The European Soft Power Through Names in Africa.

The European Soft Power Through Names in Africa.

What is yours but is mostly used by others? Your name.

Depending on where you live, your name can be an accurate indicator of your gender, your ethnicity, your social class, your family history, your religion. Some would argue that a name can, to some extent, determine one’s personality traits. In a nutshell, names play a crucial role in our identity and constitute a bridge between the world within and around us, as well as how we interact to one another through social constructs.

This is something companies have understood. Multinationals like G.A.F.A.M (Google, Amazon, Facebook, Apple and Microsoft) are worth billions of dollars, partly because of the intrinsic value of their branding names. In the same regard, African philanthropist and entrepreneur, Akon said it right, Africa must brand itself; as part of the solution regarding controlling back its narrative and healing psychologically from the remaining (un)conscious generational trauma its children on the continent and worldwide are currently going through.

What is soft power?

“Soft power” is a political term that refers to the ability to attract and co-opt, rather than coerce. In other words, it involves shaping the preferences of others through appeal and attraction. A defining feature of soft power is that it is non-coercive; the currency of soft power includes culture, political values, and foreign policies. (Wikipedia)

Let’s take example from the long-lasting effects of European colonizers who have meticulously drawn the lines of Africa in Berlin in 1885; constructed frontiers and names that are still used and accepted in people’s mind. Indeed, it is not rare to encounter individuals proudly highlighting the fact of being from Cameroon, Cote d’Ivoire or Congo-Brazzaville. However, it is worth reminding of several facts:

  • The colonial Portuguese are the inspired ones to name Cameroon as such because of the abundance of shrimps (“camarão” in Portuguese) on its coasts.

  • Côte d’Ivoire is even entirely written in French; similar to the then-Portuguese super power, the colonial French must have been astonished by the natural resources they faced, namely ivory.

  • As for Brazzaville, the city has been named after Pierre Savorgnan de Brazza, an Italian/ French settler whose role in the Congo’s history is questionable.

Soft power is subtle because less obvious than hard power such as economic and military power. However, in the long term, it can be argued that soft power, especially when remained unacknowledged can be lethal because it operates from within the mind.

Why does it matter?

As social animals, it is natural for us, human beings, to name things as we want to make sense of elements around us. Throughout time, we created labels and constructs to connect, relate to one another as well as comprehend each other. However, renaming lakes, cities and states to something that is not in line with local culture, custom and belief is culturally and psychologically dangerous.

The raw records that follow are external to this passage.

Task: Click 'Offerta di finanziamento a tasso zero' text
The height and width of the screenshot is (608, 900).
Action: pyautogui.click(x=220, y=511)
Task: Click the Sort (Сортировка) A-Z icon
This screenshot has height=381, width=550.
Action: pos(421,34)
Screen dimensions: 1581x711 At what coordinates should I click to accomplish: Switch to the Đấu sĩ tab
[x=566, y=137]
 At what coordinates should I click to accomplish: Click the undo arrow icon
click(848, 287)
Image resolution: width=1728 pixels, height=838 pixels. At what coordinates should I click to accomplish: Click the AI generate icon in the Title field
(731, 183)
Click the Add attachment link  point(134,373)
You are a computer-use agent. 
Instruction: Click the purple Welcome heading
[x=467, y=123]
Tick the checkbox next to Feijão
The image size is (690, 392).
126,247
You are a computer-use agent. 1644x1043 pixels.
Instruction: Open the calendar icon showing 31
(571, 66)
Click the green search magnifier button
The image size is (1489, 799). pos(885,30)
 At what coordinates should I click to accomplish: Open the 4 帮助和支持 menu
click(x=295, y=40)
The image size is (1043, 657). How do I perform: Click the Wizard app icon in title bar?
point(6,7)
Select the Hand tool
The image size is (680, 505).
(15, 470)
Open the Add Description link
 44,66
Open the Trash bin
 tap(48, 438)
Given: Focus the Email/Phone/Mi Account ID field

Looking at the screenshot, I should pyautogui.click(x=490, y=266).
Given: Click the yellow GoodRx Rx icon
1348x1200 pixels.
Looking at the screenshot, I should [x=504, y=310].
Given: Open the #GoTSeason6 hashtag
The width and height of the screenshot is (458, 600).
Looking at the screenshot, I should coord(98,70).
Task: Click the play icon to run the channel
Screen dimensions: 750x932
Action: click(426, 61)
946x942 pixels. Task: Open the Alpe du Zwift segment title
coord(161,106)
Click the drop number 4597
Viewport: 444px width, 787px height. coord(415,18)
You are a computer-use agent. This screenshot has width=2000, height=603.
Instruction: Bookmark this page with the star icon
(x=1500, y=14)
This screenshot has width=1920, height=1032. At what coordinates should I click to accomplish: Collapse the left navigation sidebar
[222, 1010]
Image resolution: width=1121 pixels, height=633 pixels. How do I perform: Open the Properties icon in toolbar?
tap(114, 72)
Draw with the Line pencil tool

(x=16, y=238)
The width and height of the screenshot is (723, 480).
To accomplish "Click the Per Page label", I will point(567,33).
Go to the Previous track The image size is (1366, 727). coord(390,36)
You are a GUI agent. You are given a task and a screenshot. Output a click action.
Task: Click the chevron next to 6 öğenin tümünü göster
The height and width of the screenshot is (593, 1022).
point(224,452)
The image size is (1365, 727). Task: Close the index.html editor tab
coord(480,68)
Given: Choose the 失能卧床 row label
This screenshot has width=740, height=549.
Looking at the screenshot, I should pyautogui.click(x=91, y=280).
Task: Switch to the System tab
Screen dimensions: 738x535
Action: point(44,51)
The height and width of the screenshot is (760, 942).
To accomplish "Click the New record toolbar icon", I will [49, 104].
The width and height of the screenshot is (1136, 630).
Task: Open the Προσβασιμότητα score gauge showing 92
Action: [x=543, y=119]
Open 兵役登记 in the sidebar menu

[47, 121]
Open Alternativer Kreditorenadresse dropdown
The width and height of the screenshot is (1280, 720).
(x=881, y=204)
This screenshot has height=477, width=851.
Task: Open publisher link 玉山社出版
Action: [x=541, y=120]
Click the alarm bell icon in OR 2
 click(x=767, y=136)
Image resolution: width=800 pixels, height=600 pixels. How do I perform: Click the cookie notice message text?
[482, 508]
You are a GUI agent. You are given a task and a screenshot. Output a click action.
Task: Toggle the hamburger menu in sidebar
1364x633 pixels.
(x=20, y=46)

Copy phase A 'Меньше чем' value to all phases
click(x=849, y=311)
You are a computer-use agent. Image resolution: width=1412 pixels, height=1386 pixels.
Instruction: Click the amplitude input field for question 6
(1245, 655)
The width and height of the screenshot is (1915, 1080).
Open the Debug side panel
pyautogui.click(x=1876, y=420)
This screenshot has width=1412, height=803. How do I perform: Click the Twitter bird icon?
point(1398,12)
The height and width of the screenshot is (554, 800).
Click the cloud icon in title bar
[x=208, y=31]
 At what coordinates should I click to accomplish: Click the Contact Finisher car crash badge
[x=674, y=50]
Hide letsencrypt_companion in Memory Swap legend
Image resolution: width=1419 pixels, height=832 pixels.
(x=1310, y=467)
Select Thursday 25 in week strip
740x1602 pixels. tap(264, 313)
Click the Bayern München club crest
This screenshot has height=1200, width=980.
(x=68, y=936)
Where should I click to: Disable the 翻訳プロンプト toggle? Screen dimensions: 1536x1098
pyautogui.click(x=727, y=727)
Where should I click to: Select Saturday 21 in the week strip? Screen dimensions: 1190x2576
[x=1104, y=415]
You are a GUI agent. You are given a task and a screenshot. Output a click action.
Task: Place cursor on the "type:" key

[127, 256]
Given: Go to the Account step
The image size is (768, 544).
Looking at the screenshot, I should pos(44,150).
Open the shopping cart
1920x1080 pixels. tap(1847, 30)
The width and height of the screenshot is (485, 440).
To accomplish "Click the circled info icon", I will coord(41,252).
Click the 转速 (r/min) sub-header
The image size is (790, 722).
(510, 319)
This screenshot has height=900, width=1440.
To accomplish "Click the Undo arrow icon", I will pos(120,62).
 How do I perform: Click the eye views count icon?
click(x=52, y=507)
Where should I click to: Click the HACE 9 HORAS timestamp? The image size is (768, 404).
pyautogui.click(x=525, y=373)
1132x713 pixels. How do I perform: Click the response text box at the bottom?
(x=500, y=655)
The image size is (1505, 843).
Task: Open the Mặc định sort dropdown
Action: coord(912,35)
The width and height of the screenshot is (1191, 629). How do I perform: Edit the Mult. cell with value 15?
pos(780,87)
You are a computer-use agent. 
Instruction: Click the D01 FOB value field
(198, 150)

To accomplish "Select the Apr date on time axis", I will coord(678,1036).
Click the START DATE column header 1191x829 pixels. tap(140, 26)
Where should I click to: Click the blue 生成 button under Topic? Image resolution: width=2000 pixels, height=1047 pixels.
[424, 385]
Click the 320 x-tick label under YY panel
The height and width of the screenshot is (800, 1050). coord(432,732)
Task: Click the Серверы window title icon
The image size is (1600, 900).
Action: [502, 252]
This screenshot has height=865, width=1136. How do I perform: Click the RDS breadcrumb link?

On the one hand, culturally because that latter can be replaced by a dominant one and eventually lost. On the other hand, psychologically since, instead of serving as a bridge between the in- and outside world, wrong names can become a barrier to one’s true self as individuals and at large as a community.

Remember that “History is written by ‘victors’ ” and ”if you repeat a lie often enough, it becomes the truth”. Additionally, there is a question of self-image, ownership and sovereignty issues when it comes to such misuses.

Look at the biggest lake in Africa for example, which is still commonly called ‘Victoria Lake’, in honour to Victoria, Queen of the United Kingdom of Great Britain and Ireland, completely ignoring the beliefs and history of local natives dealing with the lake since the beginning of human time (literally).

Instead, it would be wiser to follow Congo-Kinshasa example that got rid of its previous name: Leopoldville, in reference to Leopold II, King of Belgium who only committed grandiose atrocities in that particular place. Other great examples include:

  • ‘Gold Coast’ was replaced to become Ghana.

  • ‘Rhodesia’, in reference to Cecil Rhodes, became Zimbabwe.

  • Thomas SANKARA renamed a French colony to Burkina Faso under his presidency.

What’s next?

Once those names are changed by and for its citizens, the psychological shift toward self-cultivation, esteem and love, as well as a sense of ownership will begin for a greater good internationally. Outstanding individuals such as Mohamed ALI and El-Hajj Malek EL-SHABAZZ have done it on a personal level by changing their own birth names. This can be replicated and amplified by correcting and rebranding lakes, cities and states among others.

It is worth mentioning that that colonial soft power remains omni-present through different forms such as the use of imported languages, religions as well as colonizers’ statues. Keeping on seeing monumental statues of one’s oppressor certainly play a key role in the mental welfare and warfare. For example, Pierre Savorgnan de Brazza’s statue is still celebrated like in “Brazzaville”.

To conclude, it is crucial to understand that the words and names we used are dynamic, potent and influential, which is the reason why global citizens must acknowledge, embrace and use their power purposely.